Hasta este momento no había pensado en eso. Había estado tan concentrada en mantenernos vivos que no me pregunté por qué las ratas invadieron Avox, y menos por qué tienen ese aspecto tan distinto a las ratas comunes. Tampoco sé qué son esas criaturas de aspecto humano que nos persiguieron.
Hasta hoy, no había pensando en nada de eso.
—¿Viste el aspecto que tienen? Son gordas y grotescas; son mucho más grandes que las ratas normales. ¿Y te fijaste en su actitud? Como si estuvieran enojadas o rabiosas. ¿Sabes qué son?
—Son ratas —balbuceo. Intento ser obvia, pero no lo logro.
Rex ríe y sacude la cabeza.
—Ratas de laboratorio, alteradas por retorcida mentes con una única intención: contaminarnos. ¿Notaste qué hicieron las ratas cuando llegaron a la ciudad?
Lo recuerdo. Salí del coche para ver por qué el tráfico no avanzaba y me subí al techo del auto. Vi una enrome mancha negra, hasta que comprendí que eran millares de inmensas ratas. La gente empezó a correr y gritar, y cuando las ratas llegaron a donde nosotros estábamos, atacaron. Vi como una se le abalanzaba a un hombre, lo mordía y al instante él caía al suelo. Entonces cuatro más se le dejaron ir encima.

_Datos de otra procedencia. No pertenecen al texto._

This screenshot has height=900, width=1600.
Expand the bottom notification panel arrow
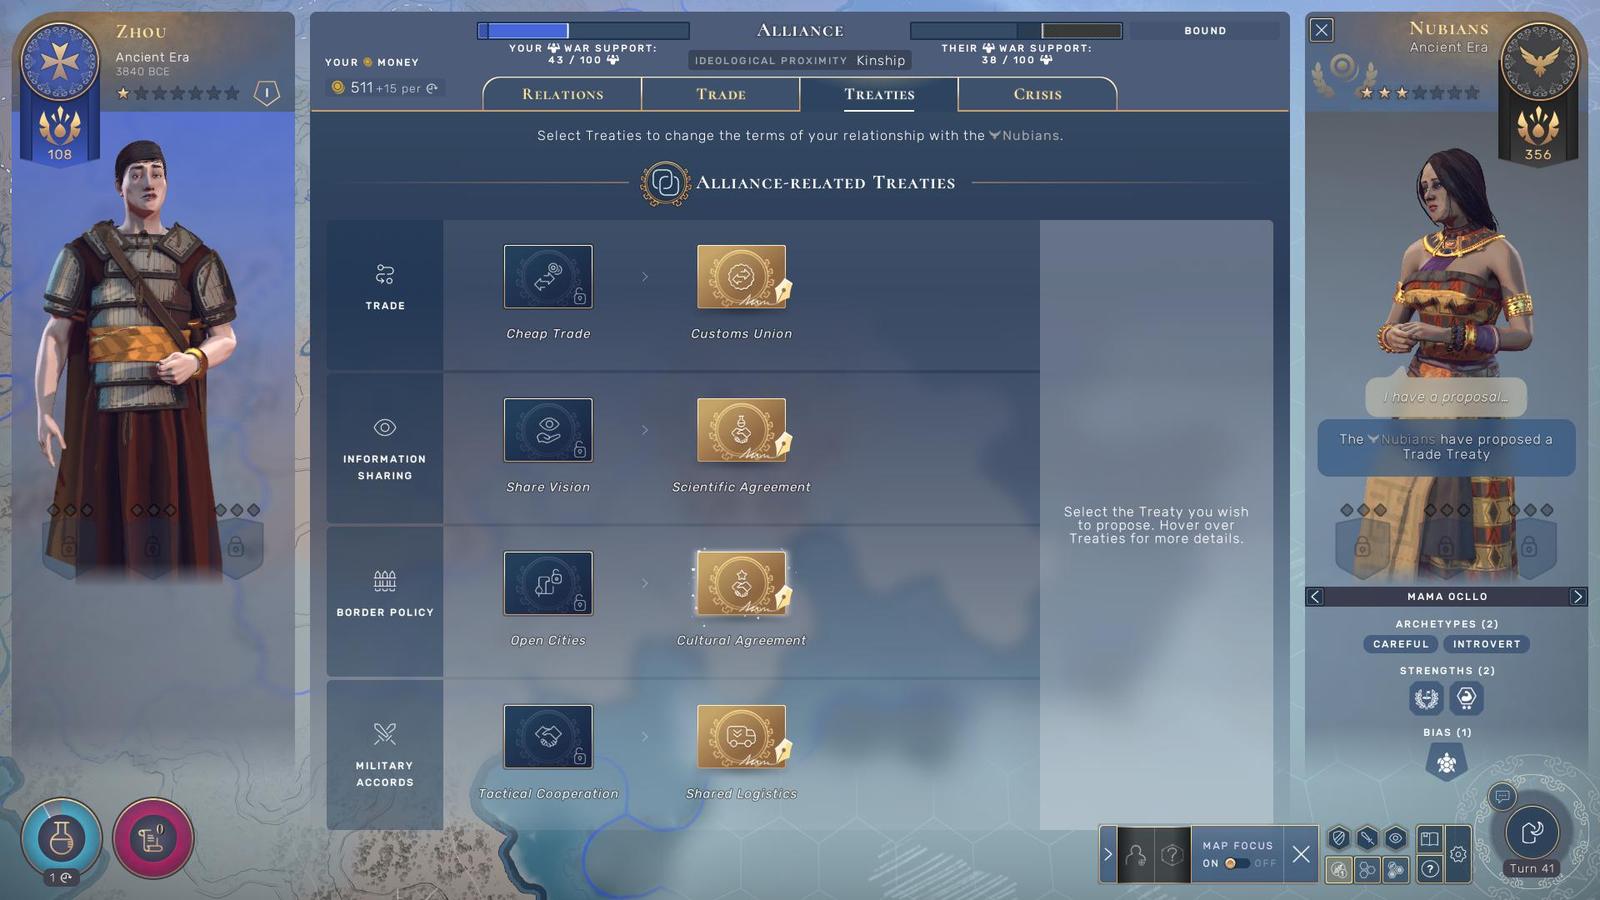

—Atacaron a las personas —respondo.
—Sí, así es. Pero hicieron algo más. Sé más específica.
El tono de su voz me exaspera, como si estuviera tratando con una niña pequeña, pero aun así digo:
—Mordían a la gente.
—Exacto. —Tamborilea un dedo en el borde de la mesa—. Las ratas poseen una infección que llamamos Virus X. Al morder a alguien, se lo transmiten.
—¿Qué le sucede a una persona que es mordida? —Paso saliva.

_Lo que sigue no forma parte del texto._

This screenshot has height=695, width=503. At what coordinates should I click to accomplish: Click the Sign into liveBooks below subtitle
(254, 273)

—Se convierte en un no consciente.
Rex me explica que el día diecisiete de enero él se encontraba en su casa movible, cuando escuchó en la radio la noticia de que un inmenso enjambre de ratas alteradas llegaría a todo Avox, a todas las ciudades de la Confederación. Ninguna estación más que la de Vic Clayton transmitió esa noticia. Todas las estaciones de radio, todos los programas televisivos, todo medio de comunicación, fue deshabilitado cuando las ratas entraron a Avox. Pero Vic Clayton logró, de una u otra manera, alertar el ataque que se avecinaba. Al parecer él posee información clasificada del Virus X que transmite a las personas por medio de su estación de radio.
—¿Quién mandó a las ratas? —inquiero.
—La Confederación.
—¿Por qué lo harían? ¿Por qué querrían arruinar nuestra sociedad? ¿Qué razón tienen para matar a tantas personas?
—Esa es su razón, Francis —dice Rex—. Quieren matarnos. ¿Cuál fue la palabra que usó Vic? Ah, sí. Erradicar. Su plan es erradicarnos. Pero no con una bomba nuclear ni con una guerra, porque eso dañaría más a este ya dañado planeta. Y lo que quieren es restablecerlo. A su manera, claro.
—Matando gente no van a conseguir que la Tierra mejore — contradice Maxell. Me sorprende la ira que desprende su voz y las fuerzas con las que ha tensado la mandíbula.
—De hecho, sí. Reduciendo la población mundial la contaminación disminuirá y tendrán el control total. Crear una nueva sociedad es su objetivo. El mismo Augustus lo dijo: «¡Una Nueva Era para todos!».
A esto se refería el gobernador Augustus Rhys cuando dijo que el día diecisiete de enero marcaba una Nueva Era. Ahora lo entiendo. Este es el cambio que se nos prometió.